Task brief =>
Return every line of the records that includes the string "computer".

*** Opening of Data in this exercise ***

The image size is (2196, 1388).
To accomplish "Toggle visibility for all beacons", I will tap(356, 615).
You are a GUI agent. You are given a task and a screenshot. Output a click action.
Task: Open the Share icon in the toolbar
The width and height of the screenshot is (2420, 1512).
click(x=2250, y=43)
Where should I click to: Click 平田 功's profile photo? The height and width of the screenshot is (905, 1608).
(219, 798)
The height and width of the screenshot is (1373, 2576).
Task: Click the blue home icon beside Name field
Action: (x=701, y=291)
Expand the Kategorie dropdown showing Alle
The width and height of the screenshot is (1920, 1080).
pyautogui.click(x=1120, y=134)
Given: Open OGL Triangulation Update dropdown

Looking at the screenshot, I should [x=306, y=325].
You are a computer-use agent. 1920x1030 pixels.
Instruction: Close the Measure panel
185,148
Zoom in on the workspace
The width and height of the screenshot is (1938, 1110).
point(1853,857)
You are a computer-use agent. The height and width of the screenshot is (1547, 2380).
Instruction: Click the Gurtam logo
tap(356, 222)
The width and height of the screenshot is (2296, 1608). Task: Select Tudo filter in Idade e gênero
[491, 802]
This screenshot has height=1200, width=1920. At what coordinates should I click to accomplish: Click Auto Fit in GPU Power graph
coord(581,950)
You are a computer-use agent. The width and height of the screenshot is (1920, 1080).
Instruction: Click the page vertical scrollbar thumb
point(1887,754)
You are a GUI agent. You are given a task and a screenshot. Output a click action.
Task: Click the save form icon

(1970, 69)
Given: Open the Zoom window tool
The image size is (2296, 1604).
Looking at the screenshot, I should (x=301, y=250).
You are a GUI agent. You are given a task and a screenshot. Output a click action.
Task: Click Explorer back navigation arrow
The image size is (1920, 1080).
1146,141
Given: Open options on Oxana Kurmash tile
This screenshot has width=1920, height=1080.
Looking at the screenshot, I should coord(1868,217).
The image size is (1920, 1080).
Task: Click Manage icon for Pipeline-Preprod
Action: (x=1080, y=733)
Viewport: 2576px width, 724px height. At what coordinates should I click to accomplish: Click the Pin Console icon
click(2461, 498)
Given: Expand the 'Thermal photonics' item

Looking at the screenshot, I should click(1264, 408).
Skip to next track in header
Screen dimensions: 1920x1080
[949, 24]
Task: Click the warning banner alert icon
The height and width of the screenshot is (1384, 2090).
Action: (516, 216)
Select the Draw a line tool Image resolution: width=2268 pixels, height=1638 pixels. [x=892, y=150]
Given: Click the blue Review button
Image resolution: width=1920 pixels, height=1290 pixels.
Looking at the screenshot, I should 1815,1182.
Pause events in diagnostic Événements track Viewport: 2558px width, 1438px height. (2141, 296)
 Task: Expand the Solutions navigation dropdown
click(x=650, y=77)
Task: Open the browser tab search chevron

*** Close of Data in this exercise ***

Result of the task =>
You are a computer-use agent. 1920x1030 pixels.
You are a computer-use agent. The height and width of the screenshot is (1547, 2380).
You are a computer-use agent. The width and height of the screenshot is (1920, 1080).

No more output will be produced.